• WHAT TO WORK ON:
Would you return the lines between the one holding "You are a computer-use" and the one holding "Instruction: Click the Set up... button", inclusive, and only those, exactly as they stand in the listing below?

• SUPPLIED RECORDS:
★ ★ ★ ★

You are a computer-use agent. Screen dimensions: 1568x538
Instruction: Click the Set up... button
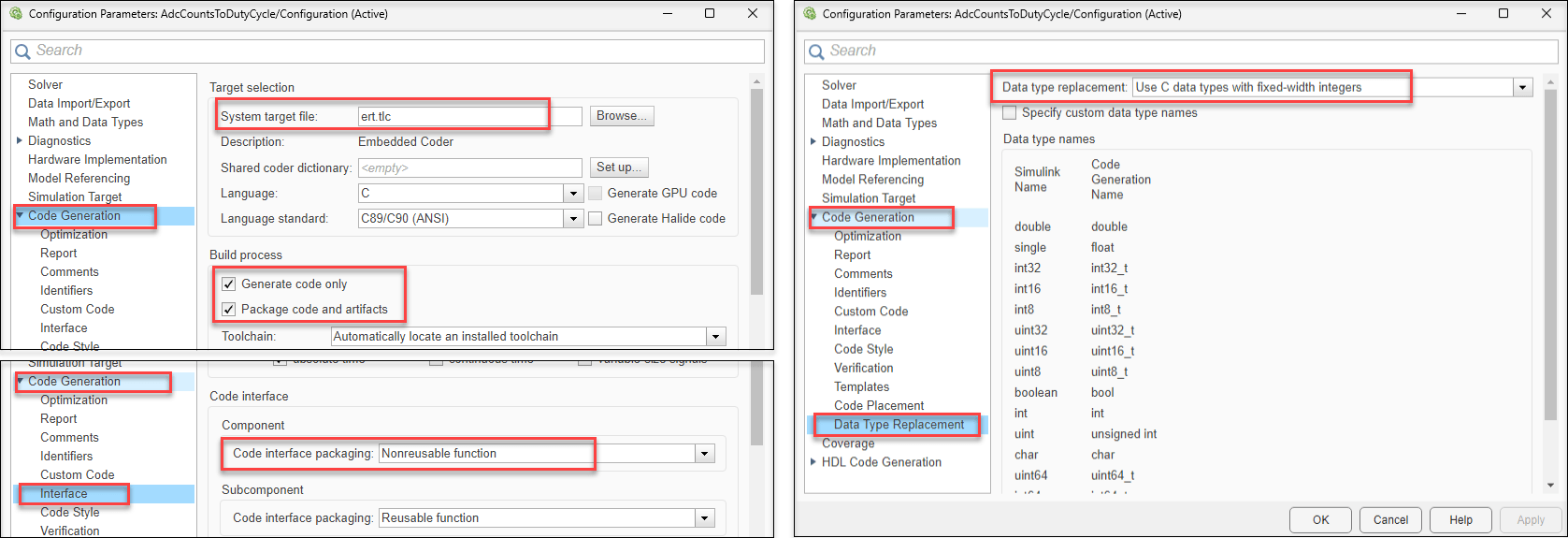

★ ★ ★ ★

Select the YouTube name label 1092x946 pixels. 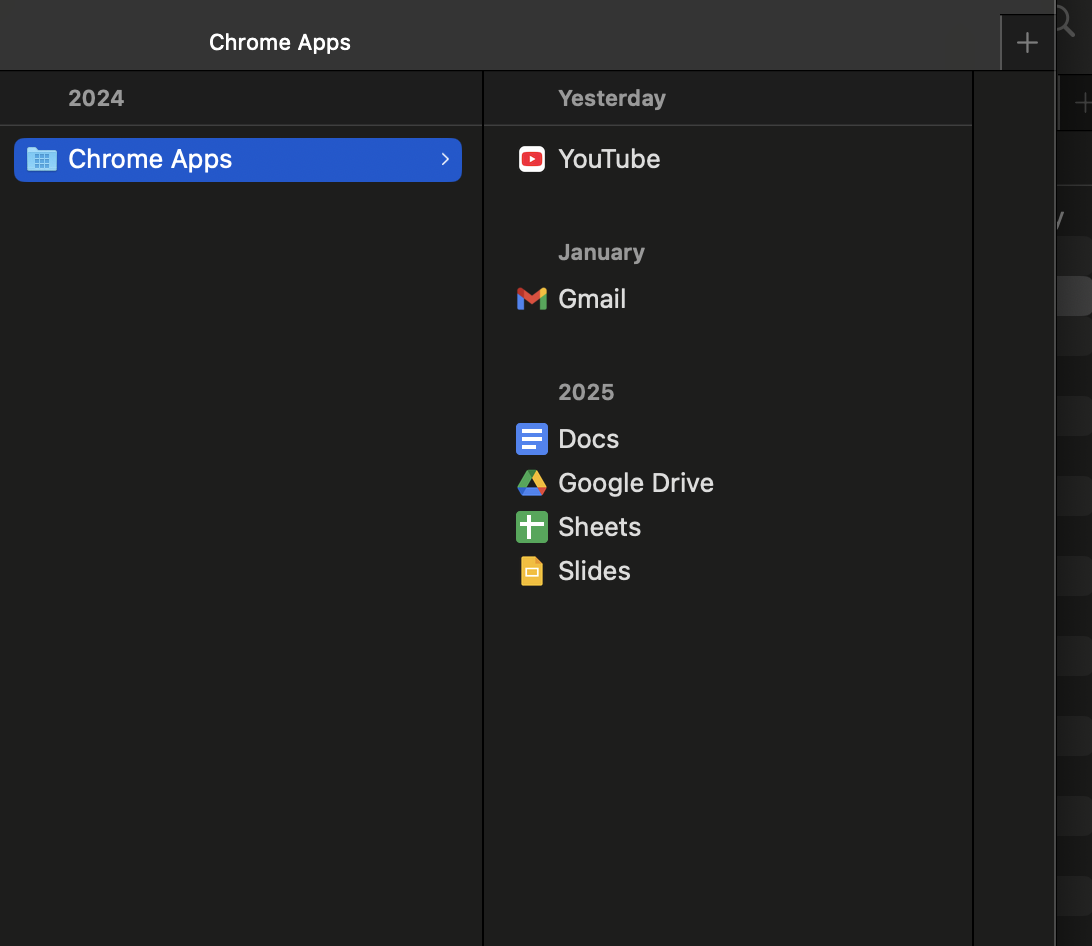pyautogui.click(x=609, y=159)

★ ★ ★ ★

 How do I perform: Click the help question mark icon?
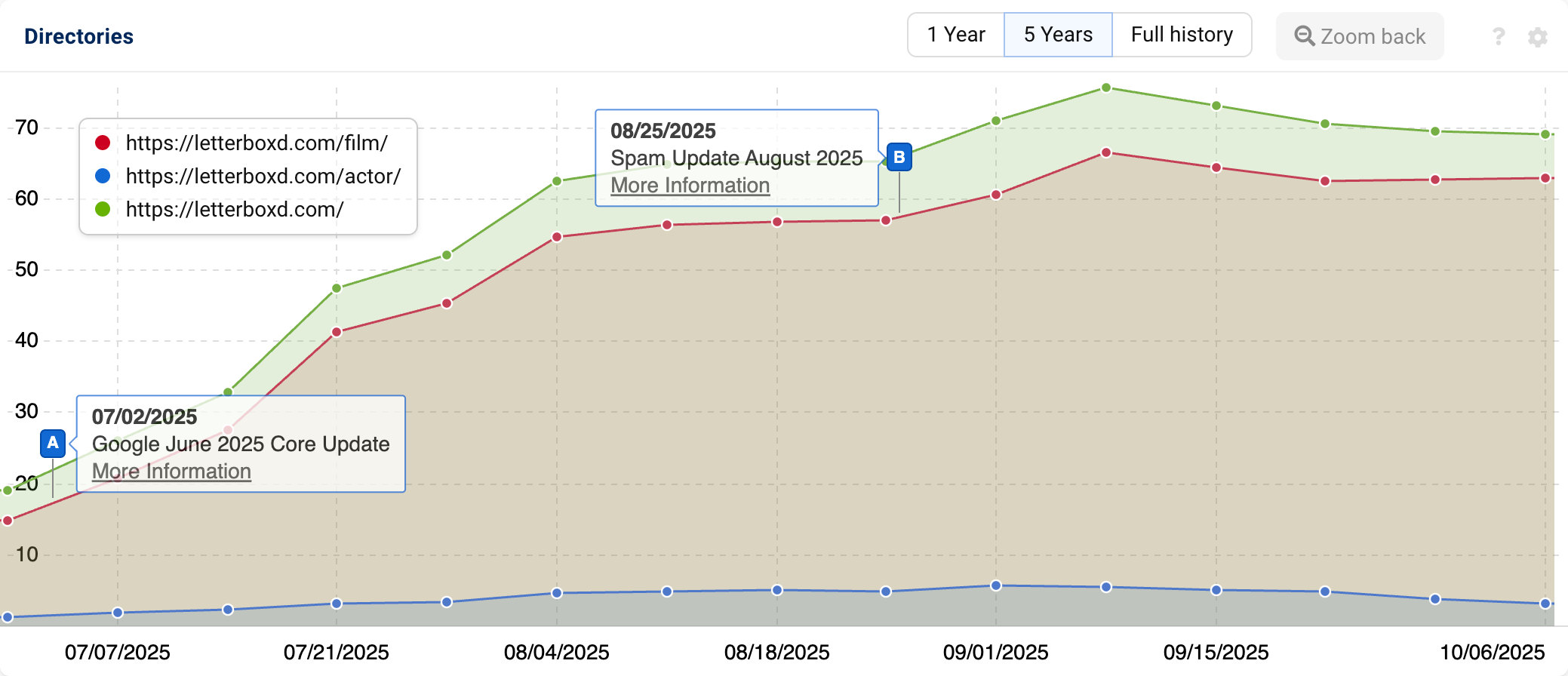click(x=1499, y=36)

★ ★ ★ ★

• RESPONSE FOR THIS EXERCISE:
You are a computer-use agent. Screen dimensions: 1568x538
Instruction: Click the Set up... button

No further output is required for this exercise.